Sounds reasonable, aggregate arguments type info is not necessary for
combine/de-/serialize declarations, and for execution it could be
passed in the state variable.
> So I think we're okay with solving this as per your patch, though
> it needs some more comments IMO. Will push.
Do you mean it needs to be discussed more, or it needs more
inline code comments?
>
> BTW, I noticed while looking at this that this error message in
> nodeAgg.c seems to be exactly backwards:
>
> /*
> * Ensure that a combine function to combine INTERNAL states is not
> * strict.

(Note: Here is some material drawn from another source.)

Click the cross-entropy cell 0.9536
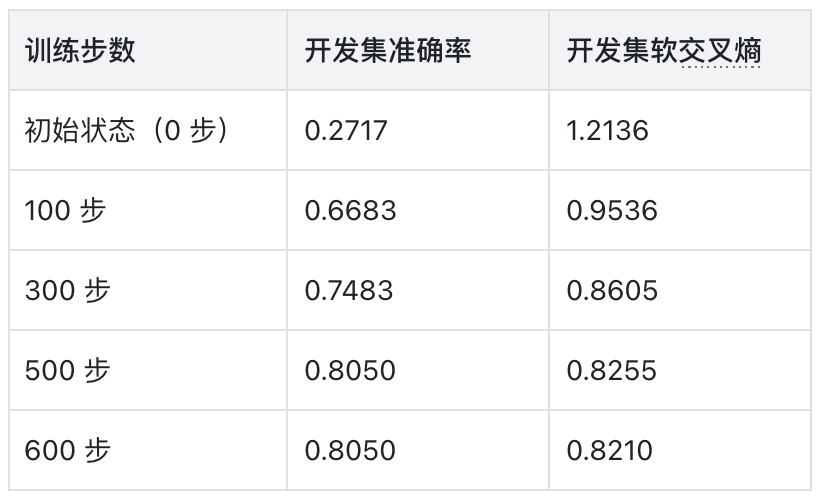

This should have been checked during CREATE AGGREGATE, but
> * the strict property could have been changed since then.
> */
> if (pertrans->transfn.fn_strict && aggtranstype == INTERNALOID)
> ereport(ERROR,
> (errcode(ERRCODE_INVALID_FUNCTION_DEFINITION),
> errmsg("combine function for aggregate %u must be declared as STRICT",
> aggref->aggfnoid)));
> }
>
> Should be "must *not* be declared STRICT", no?
Agree, this must have been a typo.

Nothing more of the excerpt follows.